[Assigned task] For every entry, output the exact wording.

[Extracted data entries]
Content starts

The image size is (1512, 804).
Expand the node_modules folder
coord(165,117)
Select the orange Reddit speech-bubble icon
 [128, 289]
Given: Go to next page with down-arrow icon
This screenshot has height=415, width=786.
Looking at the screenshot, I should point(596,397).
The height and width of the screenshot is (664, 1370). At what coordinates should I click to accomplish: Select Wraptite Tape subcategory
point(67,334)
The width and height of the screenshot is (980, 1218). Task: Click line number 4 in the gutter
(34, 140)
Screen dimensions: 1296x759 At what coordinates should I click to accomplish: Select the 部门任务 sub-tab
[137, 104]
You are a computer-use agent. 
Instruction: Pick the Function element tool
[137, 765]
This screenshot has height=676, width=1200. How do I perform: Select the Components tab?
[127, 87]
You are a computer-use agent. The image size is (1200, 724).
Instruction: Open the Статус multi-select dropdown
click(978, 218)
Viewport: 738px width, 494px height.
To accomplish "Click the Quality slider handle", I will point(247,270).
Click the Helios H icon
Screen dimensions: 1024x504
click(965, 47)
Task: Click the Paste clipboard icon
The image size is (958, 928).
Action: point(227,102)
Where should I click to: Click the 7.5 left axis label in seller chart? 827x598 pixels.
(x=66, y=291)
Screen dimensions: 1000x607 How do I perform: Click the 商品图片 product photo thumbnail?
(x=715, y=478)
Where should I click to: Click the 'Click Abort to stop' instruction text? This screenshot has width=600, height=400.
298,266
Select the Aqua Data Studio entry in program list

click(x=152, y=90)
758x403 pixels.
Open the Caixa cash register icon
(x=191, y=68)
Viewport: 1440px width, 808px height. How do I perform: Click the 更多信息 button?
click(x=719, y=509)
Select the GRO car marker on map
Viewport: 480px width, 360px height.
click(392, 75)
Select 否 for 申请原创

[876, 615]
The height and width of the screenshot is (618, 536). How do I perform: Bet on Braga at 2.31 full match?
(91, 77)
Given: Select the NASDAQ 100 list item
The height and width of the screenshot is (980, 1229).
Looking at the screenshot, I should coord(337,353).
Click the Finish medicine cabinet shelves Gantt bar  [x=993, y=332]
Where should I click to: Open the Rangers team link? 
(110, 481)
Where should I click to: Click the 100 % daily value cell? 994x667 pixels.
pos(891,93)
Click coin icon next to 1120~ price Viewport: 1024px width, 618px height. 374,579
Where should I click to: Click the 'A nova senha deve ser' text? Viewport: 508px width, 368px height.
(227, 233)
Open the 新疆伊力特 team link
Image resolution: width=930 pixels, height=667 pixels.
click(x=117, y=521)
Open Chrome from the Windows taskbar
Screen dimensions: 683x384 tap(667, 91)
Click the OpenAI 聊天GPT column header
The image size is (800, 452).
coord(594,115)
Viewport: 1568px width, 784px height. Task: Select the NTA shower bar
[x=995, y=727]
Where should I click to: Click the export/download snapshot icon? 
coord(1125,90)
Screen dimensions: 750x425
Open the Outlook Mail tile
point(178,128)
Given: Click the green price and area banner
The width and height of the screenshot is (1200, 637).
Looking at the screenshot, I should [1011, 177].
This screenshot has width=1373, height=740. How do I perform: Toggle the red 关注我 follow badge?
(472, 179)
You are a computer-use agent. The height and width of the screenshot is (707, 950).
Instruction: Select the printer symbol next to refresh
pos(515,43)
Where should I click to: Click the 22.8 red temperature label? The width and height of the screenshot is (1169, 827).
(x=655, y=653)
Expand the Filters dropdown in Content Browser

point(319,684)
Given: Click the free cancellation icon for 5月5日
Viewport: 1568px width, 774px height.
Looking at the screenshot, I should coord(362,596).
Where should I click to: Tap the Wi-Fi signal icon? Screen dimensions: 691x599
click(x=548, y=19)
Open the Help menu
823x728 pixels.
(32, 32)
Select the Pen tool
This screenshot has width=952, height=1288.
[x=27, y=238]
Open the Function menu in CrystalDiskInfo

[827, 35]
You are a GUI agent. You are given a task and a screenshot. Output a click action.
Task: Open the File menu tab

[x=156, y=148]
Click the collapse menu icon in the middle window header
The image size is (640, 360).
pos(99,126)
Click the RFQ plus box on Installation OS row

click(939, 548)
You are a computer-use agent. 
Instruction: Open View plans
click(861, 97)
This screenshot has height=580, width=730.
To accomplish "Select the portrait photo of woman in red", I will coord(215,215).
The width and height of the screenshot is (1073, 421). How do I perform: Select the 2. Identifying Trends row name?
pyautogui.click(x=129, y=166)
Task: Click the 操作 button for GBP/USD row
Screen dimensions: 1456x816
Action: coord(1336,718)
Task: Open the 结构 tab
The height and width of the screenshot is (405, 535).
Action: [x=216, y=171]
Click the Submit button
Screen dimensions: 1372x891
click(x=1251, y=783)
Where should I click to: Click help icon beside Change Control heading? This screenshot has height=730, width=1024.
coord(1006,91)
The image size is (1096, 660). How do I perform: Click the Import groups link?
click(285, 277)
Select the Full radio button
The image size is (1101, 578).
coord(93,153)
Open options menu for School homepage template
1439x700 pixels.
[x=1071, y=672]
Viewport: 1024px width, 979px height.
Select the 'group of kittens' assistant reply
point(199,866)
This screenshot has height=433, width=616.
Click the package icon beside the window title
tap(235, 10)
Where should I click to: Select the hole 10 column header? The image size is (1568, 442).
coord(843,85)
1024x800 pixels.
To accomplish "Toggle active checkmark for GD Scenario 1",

Content ends

[Your solution]
The image size is (1512, 804).
Expand the node_modules folder
coord(165,117)
Select the orange Reddit speech-bubble icon
 [128, 289]
Given: Go to next page with down-arrow icon
This screenshot has height=415, width=786.
Looking at the screenshot, I should point(596,397).
The height and width of the screenshot is (664, 1370). At what coordinates should I click to accomplish: Select Wraptite Tape subcategory
point(67,334)
The width and height of the screenshot is (980, 1218). Task: Click line number 4 in the gutter
(34, 140)
Screen dimensions: 1296x759 At what coordinates should I click to accomplish: Select the 部门任务 sub-tab
[137, 104]
You are a computer-use agent. 
Instruction: Pick the Function element tool
[137, 765]
This screenshot has height=676, width=1200. How do I perform: Select the Components tab?
[127, 87]
You are a computer-use agent. The image size is (1200, 724).
Instruction: Open the Статус multi-select dropdown
click(978, 218)
Viewport: 738px width, 494px height.
To accomplish "Click the Quality slider handle", I will point(247,270).
Click the Helios H icon
Screen dimensions: 1024x504
click(965, 47)
Task: Click the Paste clipboard icon
The image size is (958, 928).
Action: point(227,102)
Where should I click to: Click the 7.5 left axis label in seller chart? 827x598 pixels.
(x=66, y=291)
Screen dimensions: 1000x607 How do I perform: Click the 商品图片 product photo thumbnail?
(x=715, y=478)
Where should I click to: Click the 'Click Abort to stop' instruction text? This screenshot has width=600, height=400.
298,266
Select the Aqua Data Studio entry in program list

click(x=152, y=90)
758x403 pixels.
Open the Caixa cash register icon
(x=191, y=68)
Viewport: 1440px width, 808px height. How do I perform: Click the 更多信息 button?
click(x=719, y=509)
Select the GRO car marker on map
Viewport: 480px width, 360px height.
click(392, 75)
Select 否 for 申请原创

[876, 615]
The height and width of the screenshot is (618, 536). How do I perform: Bet on Braga at 2.31 full match?
(91, 77)
Given: Select the NASDAQ 100 list item
The height and width of the screenshot is (980, 1229).
Looking at the screenshot, I should coord(337,353).
Click the Finish medicine cabinet shelves Gantt bar  [x=993, y=332]
Where should I click to: Open the Rangers team link? 
(110, 481)
Where should I click to: Click the 100 % daily value cell? 994x667 pixels.
pos(891,93)
Click coin icon next to 1120~ price Viewport: 1024px width, 618px height. 374,579
Where should I click to: Click the 'A nova senha deve ser' text? Viewport: 508px width, 368px height.
(227, 233)
Open the 新疆伊力特 team link
Image resolution: width=930 pixels, height=667 pixels.
click(x=117, y=521)
Open Chrome from the Windows taskbar
Screen dimensions: 683x384 tap(667, 91)
Click the OpenAI 聊天GPT column header
The image size is (800, 452).
coord(594,115)
Viewport: 1568px width, 784px height. Task: Select the NTA shower bar
[x=995, y=727]
Where should I click to: Click the export/download snapshot icon? 
coord(1125,90)
Screen dimensions: 750x425
Open the Outlook Mail tile
point(178,128)
Given: Click the green price and area banner
The width and height of the screenshot is (1200, 637).
Looking at the screenshot, I should [1011, 177].
This screenshot has width=1373, height=740. How do I perform: Toggle the red 关注我 follow badge?
(472, 179)
You are a computer-use agent. The height and width of the screenshot is (707, 950).
Instruction: Select the printer symbol next to refresh
pos(515,43)
Where should I click to: Click the 22.8 red temperature label? The width and height of the screenshot is (1169, 827).
(x=655, y=653)
Expand the Filters dropdown in Content Browser

point(319,684)
Given: Click the free cancellation icon for 5月5日
Viewport: 1568px width, 774px height.
Looking at the screenshot, I should coord(362,596).
Where should I click to: Tap the Wi-Fi signal icon? Screen dimensions: 691x599
click(x=548, y=19)
Open the Help menu
823x728 pixels.
(32, 32)
Select the Pen tool
This screenshot has width=952, height=1288.
[x=27, y=238]
Open the Function menu in CrystalDiskInfo

[827, 35]
You are a GUI agent. You are given a task and a screenshot. Output a click action.
Task: Open the File menu tab

[x=156, y=148]
Click the collapse menu icon in the middle window header
The image size is (640, 360).
pos(99,126)
Click the RFQ plus box on Installation OS row

click(939, 548)
You are a computer-use agent. 
Instruction: Open View plans
click(861, 97)
This screenshot has height=580, width=730.
To accomplish "Select the portrait photo of woman in red", I will coord(215,215).
The width and height of the screenshot is (1073, 421). How do I perform: Select the 2. Identifying Trends row name?
pyautogui.click(x=129, y=166)
Task: Click the 操作 button for GBP/USD row
Screen dimensions: 1456x816
Action: coord(1336,718)
Task: Open the 结构 tab
The height and width of the screenshot is (405, 535).
Action: [x=216, y=171]
Click the Submit button
Screen dimensions: 1372x891
click(x=1251, y=783)
Where should I click to: Click help icon beside Change Control heading? This screenshot has height=730, width=1024.
coord(1006,91)
The image size is (1096, 660). How do I perform: Click the Import groups link?
click(285, 277)
Select the Full radio button
The image size is (1101, 578).
coord(93,153)
Open options menu for School homepage template
1439x700 pixels.
[x=1071, y=672]
Viewport: 1024px width, 979px height.
Select the 'group of kittens' assistant reply
point(199,866)
This screenshot has height=433, width=616.
Click the package icon beside the window title
tap(235, 10)
Where should I click to: Select the hole 10 column header? The image size is (1568, 442).
coord(843,85)
1024x800 pixels.
To accomplish "Toggle active checkmark for GD Scenario 1",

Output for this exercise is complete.